Tidak lama kemudian, terdengar sebuah ledakan dari angkringan seberang jalan. Entah, apa yang meledak. Di sana terlihat ada api yang menyambar. Beruntung, api tersebut tidak merambat ke permukiman warga dan tidak ada korban jiwa. Agatha mengelus d**a dan beberapa kali menyebut Tuhan.
“Tha, beruntung bisa dipadamkan tanpa harus memanggil pemadam,” kata Elizha.
“Mbak, silakan dinikmati,” kata pedagang tersebut sembari menaruh seluruh pesanan Agatha. “Beruntung, ya, apinya tidak terlalu membesar dan bisa langsung dipadamkan sama warga.”
Agatha mengangguk. Pedagang itu kembali ke tempat masaknya. Tiba-tiba ada seseorang yang duduk di meja depan Agatha. Dia berteriak histeris sembari memandang wajah Agatha dengan lekat.
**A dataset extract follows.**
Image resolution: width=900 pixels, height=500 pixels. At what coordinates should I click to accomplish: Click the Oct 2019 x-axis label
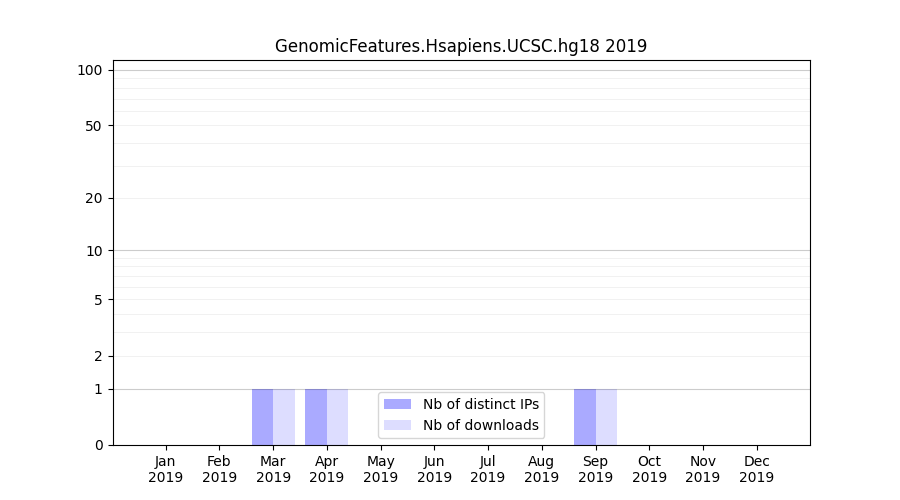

“Hah? Artis makan di angkringan? Kak, Kakak itu yang sering di televisi, kan? Kakak itu Agatha Pricilla, bukan?” tanyanya berderet selayaknya kursi pengajian. Bahkan, bisa dikatakan seperti deretan gerbong kereta. Nyaris tidak terputus. Beberapa pertanyaan yang diajukan dengan satu tarikan nafas.
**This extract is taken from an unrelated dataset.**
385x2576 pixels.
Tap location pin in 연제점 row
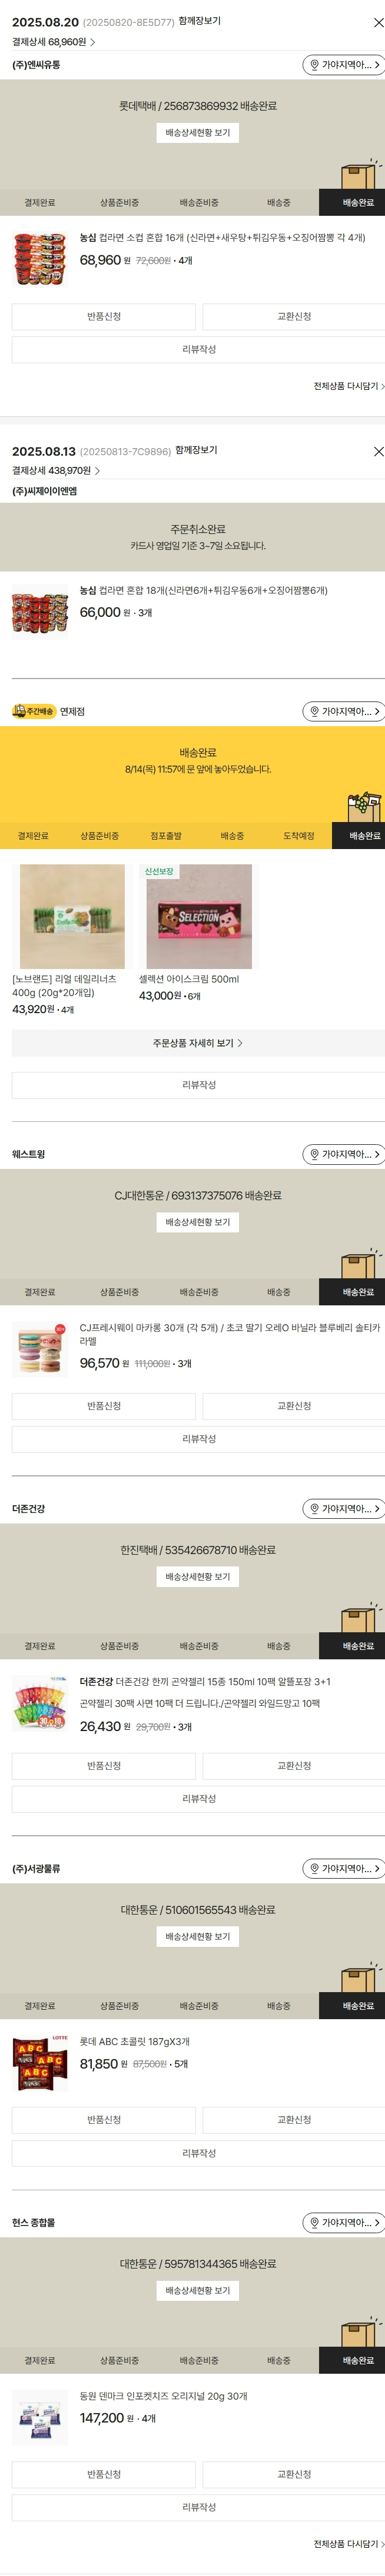[x=313, y=712]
Pedagang yang sudah kembali pada aktivitasnya pun kembali menghampiri ke meja Agatha dengan membawa satu lembar kertas dan pena. “Mbak, tanda tangan dong,” katanya.
“Waduh, Pak, itu kertas bisa sobek. Bagaimana kalau panci, Bapak?” jawab Agatha.
“Yah, kalau panci mana bisa. Hilang karena tertutup gosong.”
Perempuan yang tadi berteriak, sekarang malah diam tak berkutik. “Mbak, benar, kok. Saya Agatha Pricilla. Mbak mau tanda tangan?” tanya Agatha sembari memajukan telapak tangannya untuk menyadarkan perempuan yang tengah terdiam.
“Eh, boleh. Sini saja di kerudung,” jawabnya.
Agatha pun menandatangani kerudung pengunjung dan kaos pedagang angkringan. Setelah itu, dia melanjutkan menikmati makanannya. Tapi, secara mendadak ada salah satu pengunjung yang membuat Agatha tersedak nasi goreng. Apa, sih, mau pengunjung itu?